In this study, we aimed to combine the results of several visual function tests to propose a novel index to reflect the efficacy of amblyopia treatment more precisely and comprehensively. Here, as mentioned above, four single indexes, i.e., visual acuity, BRBP, PEP, and stereoacuity, were obtained. Then, a coupling algorithm, named the CRITIC algorithm [27], was used to solve the problem of determining weights for these four indexes.

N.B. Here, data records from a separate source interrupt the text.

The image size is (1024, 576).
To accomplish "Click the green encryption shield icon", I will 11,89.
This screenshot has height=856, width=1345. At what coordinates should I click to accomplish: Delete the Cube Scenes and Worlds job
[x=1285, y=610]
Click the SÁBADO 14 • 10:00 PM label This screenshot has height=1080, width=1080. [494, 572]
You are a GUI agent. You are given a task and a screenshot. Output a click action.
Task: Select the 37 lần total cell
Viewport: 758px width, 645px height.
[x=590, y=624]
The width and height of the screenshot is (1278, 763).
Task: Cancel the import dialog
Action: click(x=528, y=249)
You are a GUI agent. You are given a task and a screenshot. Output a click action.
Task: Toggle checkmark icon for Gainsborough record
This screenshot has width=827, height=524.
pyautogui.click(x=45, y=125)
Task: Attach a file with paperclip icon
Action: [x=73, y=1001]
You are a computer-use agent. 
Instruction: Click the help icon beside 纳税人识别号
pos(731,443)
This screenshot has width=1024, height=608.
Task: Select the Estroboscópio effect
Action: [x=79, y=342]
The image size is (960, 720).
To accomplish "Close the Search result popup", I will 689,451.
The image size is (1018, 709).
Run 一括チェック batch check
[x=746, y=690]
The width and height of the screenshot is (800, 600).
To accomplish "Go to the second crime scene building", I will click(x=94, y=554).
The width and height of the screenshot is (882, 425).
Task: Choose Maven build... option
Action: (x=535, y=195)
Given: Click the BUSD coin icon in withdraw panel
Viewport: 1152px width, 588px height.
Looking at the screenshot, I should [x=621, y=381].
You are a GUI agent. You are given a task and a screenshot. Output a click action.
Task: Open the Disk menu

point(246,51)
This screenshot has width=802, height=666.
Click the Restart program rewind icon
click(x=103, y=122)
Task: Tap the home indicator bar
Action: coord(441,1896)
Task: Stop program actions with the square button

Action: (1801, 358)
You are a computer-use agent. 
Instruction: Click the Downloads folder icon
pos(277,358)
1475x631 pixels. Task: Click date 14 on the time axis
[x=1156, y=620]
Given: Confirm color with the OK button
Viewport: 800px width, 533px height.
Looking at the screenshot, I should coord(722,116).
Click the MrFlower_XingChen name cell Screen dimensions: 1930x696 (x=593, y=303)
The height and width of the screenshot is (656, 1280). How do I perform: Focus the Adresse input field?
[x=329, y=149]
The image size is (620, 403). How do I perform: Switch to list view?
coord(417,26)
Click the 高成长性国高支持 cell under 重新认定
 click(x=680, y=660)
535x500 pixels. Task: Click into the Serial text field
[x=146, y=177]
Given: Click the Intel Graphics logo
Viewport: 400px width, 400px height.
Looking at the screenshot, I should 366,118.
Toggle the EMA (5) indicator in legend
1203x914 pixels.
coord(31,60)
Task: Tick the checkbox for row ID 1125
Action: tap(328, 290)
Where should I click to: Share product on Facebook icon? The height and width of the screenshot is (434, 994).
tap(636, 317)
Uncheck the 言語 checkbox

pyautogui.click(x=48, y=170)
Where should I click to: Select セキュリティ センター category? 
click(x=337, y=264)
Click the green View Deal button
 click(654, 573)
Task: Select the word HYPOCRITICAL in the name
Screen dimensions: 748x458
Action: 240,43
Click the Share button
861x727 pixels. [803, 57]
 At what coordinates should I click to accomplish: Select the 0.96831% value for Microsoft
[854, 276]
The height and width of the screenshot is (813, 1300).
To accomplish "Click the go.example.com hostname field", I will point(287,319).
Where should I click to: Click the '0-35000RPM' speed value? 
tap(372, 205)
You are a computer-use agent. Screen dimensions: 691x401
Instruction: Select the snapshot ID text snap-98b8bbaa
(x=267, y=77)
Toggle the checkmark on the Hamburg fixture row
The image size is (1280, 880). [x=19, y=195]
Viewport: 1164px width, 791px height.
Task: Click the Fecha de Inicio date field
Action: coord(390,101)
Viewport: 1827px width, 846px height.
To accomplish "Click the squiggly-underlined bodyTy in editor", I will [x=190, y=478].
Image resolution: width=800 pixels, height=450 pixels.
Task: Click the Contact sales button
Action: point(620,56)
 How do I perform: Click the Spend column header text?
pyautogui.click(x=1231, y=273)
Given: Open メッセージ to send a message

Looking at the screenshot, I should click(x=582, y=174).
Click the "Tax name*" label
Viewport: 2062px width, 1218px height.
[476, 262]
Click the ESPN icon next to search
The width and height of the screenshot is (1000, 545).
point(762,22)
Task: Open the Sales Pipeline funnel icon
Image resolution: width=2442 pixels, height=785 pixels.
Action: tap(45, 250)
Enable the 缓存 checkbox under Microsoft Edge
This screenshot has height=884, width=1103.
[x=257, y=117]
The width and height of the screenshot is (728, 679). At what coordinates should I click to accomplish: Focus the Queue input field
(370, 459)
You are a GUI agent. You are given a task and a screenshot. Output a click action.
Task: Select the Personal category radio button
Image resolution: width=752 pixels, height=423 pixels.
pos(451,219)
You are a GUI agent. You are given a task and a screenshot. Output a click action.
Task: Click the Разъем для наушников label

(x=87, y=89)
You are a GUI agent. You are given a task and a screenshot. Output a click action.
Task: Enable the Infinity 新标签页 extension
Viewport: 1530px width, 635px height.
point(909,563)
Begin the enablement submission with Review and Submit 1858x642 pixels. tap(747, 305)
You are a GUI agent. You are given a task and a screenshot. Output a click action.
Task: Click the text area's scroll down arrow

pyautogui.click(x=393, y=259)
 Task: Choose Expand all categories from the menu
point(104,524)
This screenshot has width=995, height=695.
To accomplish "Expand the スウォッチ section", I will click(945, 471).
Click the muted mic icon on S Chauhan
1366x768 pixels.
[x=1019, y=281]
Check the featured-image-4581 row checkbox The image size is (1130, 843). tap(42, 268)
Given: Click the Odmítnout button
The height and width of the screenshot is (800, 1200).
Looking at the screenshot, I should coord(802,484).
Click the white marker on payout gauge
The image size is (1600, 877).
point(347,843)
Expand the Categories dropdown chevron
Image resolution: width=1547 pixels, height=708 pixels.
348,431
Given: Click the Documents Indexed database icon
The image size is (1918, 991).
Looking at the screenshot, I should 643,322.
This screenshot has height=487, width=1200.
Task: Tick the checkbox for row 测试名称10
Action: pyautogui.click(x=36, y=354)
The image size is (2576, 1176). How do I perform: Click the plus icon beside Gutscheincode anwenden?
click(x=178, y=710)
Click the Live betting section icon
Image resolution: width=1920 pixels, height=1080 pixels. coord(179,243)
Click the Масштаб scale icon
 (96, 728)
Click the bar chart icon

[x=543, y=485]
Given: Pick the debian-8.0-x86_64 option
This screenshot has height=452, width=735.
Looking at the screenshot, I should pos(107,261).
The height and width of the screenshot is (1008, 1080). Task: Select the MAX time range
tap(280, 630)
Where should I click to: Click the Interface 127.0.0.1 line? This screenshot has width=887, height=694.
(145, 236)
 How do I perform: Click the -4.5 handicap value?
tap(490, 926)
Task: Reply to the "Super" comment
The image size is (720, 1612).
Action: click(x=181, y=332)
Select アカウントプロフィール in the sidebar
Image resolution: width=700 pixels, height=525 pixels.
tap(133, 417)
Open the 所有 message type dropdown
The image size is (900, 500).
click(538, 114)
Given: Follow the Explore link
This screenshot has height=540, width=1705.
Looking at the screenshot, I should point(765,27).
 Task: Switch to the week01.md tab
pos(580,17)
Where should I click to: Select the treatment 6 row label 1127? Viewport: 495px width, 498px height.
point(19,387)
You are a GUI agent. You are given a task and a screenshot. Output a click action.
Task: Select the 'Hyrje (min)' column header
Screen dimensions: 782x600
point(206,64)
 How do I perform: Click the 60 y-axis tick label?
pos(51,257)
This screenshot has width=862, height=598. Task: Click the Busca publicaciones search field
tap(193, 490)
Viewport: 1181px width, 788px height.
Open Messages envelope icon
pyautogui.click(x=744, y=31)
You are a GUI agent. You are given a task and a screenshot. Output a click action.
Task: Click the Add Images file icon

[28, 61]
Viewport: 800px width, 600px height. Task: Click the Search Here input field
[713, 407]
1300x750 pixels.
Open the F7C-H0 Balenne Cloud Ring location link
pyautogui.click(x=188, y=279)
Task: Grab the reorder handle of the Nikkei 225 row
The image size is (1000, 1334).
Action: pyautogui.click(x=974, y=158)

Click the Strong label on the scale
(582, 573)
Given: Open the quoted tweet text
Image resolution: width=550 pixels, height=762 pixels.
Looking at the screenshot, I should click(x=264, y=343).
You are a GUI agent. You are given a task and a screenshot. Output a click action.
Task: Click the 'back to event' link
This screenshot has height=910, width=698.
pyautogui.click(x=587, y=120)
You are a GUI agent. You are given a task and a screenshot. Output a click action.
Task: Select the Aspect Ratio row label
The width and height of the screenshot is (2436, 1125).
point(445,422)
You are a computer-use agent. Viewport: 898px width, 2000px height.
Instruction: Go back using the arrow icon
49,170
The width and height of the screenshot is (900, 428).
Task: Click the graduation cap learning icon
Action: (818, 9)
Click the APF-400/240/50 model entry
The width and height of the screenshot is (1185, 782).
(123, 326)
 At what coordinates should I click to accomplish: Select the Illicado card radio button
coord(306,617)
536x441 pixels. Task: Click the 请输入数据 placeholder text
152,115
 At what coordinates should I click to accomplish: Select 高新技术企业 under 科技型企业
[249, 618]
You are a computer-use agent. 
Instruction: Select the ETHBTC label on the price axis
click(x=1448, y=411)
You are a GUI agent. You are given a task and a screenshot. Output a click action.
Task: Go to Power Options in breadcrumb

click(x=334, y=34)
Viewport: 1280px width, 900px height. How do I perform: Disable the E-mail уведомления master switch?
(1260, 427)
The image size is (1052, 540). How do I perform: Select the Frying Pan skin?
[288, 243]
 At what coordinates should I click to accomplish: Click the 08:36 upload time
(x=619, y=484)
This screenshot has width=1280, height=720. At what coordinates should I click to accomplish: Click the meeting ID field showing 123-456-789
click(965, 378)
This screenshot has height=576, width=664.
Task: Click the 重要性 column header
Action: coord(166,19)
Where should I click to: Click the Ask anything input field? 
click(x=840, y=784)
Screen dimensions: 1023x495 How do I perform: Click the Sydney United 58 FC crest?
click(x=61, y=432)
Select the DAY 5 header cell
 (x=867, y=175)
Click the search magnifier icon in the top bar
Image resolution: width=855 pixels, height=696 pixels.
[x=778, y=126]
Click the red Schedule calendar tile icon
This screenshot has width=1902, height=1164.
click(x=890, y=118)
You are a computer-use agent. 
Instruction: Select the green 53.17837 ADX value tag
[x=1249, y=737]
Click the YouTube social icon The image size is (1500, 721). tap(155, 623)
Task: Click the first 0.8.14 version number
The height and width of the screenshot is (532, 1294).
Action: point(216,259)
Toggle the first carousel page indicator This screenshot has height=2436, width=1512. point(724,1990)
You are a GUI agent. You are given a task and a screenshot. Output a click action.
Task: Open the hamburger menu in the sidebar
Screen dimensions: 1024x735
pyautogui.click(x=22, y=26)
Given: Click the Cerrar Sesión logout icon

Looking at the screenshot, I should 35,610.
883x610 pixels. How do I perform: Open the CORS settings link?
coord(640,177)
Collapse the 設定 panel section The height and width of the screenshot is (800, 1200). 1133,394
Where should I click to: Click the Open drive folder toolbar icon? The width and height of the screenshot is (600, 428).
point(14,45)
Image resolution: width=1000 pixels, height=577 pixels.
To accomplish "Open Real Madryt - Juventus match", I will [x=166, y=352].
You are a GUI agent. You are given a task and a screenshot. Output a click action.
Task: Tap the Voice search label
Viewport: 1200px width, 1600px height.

The CRITIC algorithm is an objective weighting method based on two indicators of the data itself: contrast intensity representing each factor and the conflict between two factors, considering both the trend of a single index and the correlation among different indexes [28, 29]. For the CRITIC algorithm, the main steps are as follows.

i
Establish a data matrix based on the initial data:
$${\varvec{X}}={\left({x}_{ij}\right)}_{m\times n}$$
(1)
where ${x}_{ij} (i=1, 2,\dots ,m;j=1, 2,\dots , n)$ is the original data corresponding to the j-th indicator of the i-th sample.
ii
Using the Z-score method, standardize the original data matrix above:
$${x}_{ij}^{*}=\frac{{x}_{ij}-{\overline{x} }_{j}}{{s}_{j}}$$
(2)
$${\overline{x} }_{j}=\frac{1}{m}\sum_{i=1}^{m} {x}_{ij}$$
(3)
$${s}_{j}=\sqrt{\frac{1}{m-1}\sum_{i=1}^{m} {\left({x}_{ij}-{\overline{x} }_{j}\right)}^{2}}$$
(4)
where ${\overline{x} }_{j}$ is the average of the j-th indicator, ${s}_{j}$ is the standard deviation of the j-th indicator, and ${{\varvec{X}}}^{*}={\left({x}_{ij}^{*}\right)}_{m\times n}$ is the standardized matrix.
iii
Calculate the variation coefficient of each indicator:
$${v}_{j}=\frac{{s}_{j}}{{\overline{x} }_{j}}$$
(5)
where ${v}_{j}$ is the variation coefficient of the j-th indicator.
iv
Calculate the correlation coefficient matrix ${\varvec{R}}={\left({r}_{kl}\right)}_{n\times n}$ of matrix ${{\varvec{X}}}^{*}$:
$${r}_{kl}=\frac{\sum_{i=1}^{m} \left({x}_{ik}^{*}-{\overline{x} }_{k}^{*}\right)\left({x}_{il}^{*}-{\overline{x} }_{l}^{*}\right)}{\sqrt{\sum_{i=1}^{m} {\left({x}_{ik}^{*}-{\overline{x} }_{k}^{*}\right)}^{2}}\sqrt{\sum_{i=1}^{m} {\left({x}_{il}^{*}-{\overline{x} }_{l}^{*}\right)}^{2}}}$$
(6)
where ${r}_{kl}$ denotes the correlation coefficient between the k-th indicator and l-th indicator.
v
Identify the independence coefficient ${\eta }_{j}$ of each indicator to assess the degree of correlation among different indicators:
$${\eta }_{j}=\sum_{k=1}^{n} \left(1-\left|{r}_{kj}\right|\right), j=\mathrm{1,2},\dots ,n$$
(7)
vi
Calculate the total volume of information for each indicator:
$${D}_{j}={v}_{j}{\eta }_{j}, j=1, 2, 3,\dots ,n$$
(8)
vii
Determine the weight of each indicator:
$${\omega }_{j}=\frac{{D}_{j}}{\sum_{j=1}^{n} {D}_{j}}, j=1, 2, 3,\dots ,n$$
(9)

Statistical analysis

The paired t-test was used to compare the four single indexes, i.e., visual acuity, BRBP, PEP, and stereoacuity, between before and after amblyopia treatment.

Results

Qualitative analysis of each examination results

Visual acuity

The subjects who participated in this study were all unilateral anisometropic amblyopia. As shown in Fig. 2, paired t-test found that the visual acuity of amblyopic eyes improved significantly after push–pull perception training (t₄₅ = 9.766, P < 0.001), indicating that visual acuity can be an index to evaluate the training efficacy.